No one knows how long the war with Iran will last, how many more war crimes will be committed, or how many more innocents will be killed. But Americans are apparently so inured to Trump’s violations of human rights and the rule of law and so overwhelmed by the constant flood of breaking news that they have barely mustered any protest. Even at our universities, usually hubs of protest and dissent, fear reigns. As under all repressive regimes, the threat of economic consequences or worse — losing one’s visa or facing expulsion from the country or a criminal investigation — is achieving its intended effect.
It is true, as Alexander Pope once said, that to err is human. But while everyone is fallible, some humans are more prone to error than others. That is a justification for democracy — for subjecting decisions that affect large numbers of people to deliberative processes that include checks and balances. The history of authoritarian and absolutist political rule is rife with figures whose mistakes proved calamitous not just for themselves but for the societies they ruled.

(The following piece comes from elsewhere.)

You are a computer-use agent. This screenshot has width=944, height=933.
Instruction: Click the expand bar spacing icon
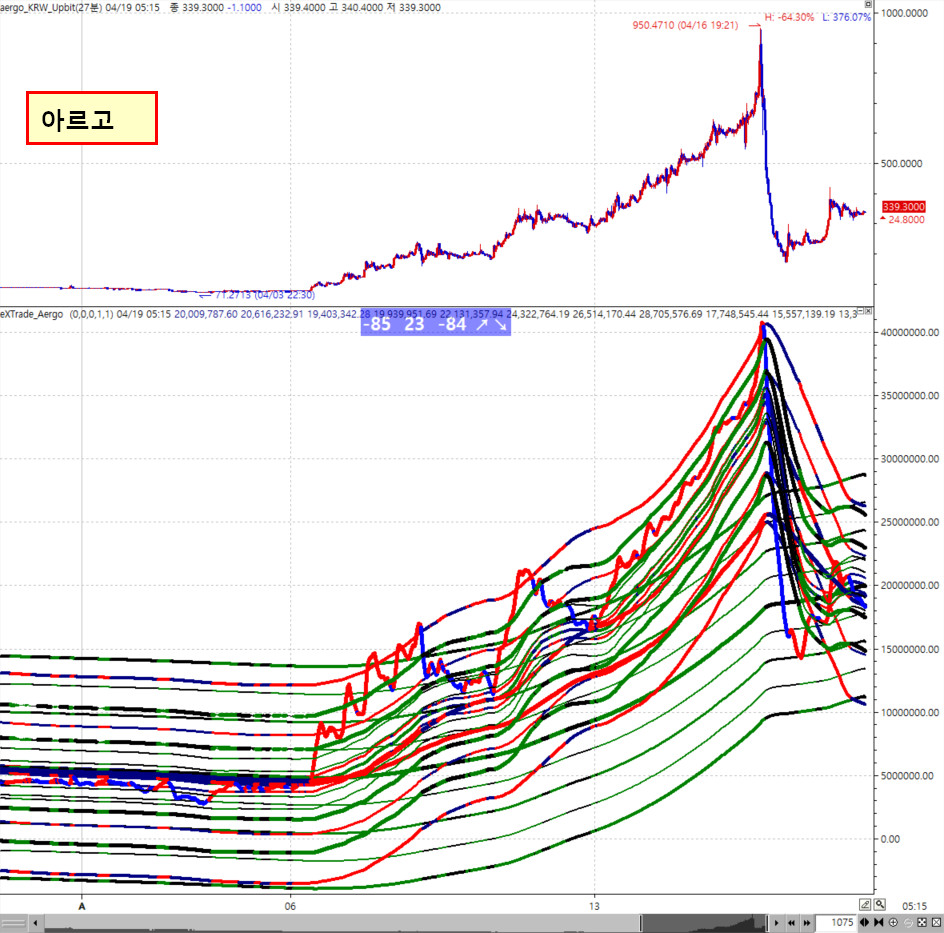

No decision is more important than waging war against another country. Yet the US has done exactly that without even a nod to its own system of checks and balances and reasoned deliberation. Like the kings of old, America’s mendacious, impulsive president, Donald Trump, remains unchecked by the legislature and surrounded by sycophants who will tell him only what he wants to hear. The disastrous result is now clear: America is once again embroiled in a Middle East war that has already cost thousands of lives — mostly civilians — and in which it has almost certainly committed multiple war crimes.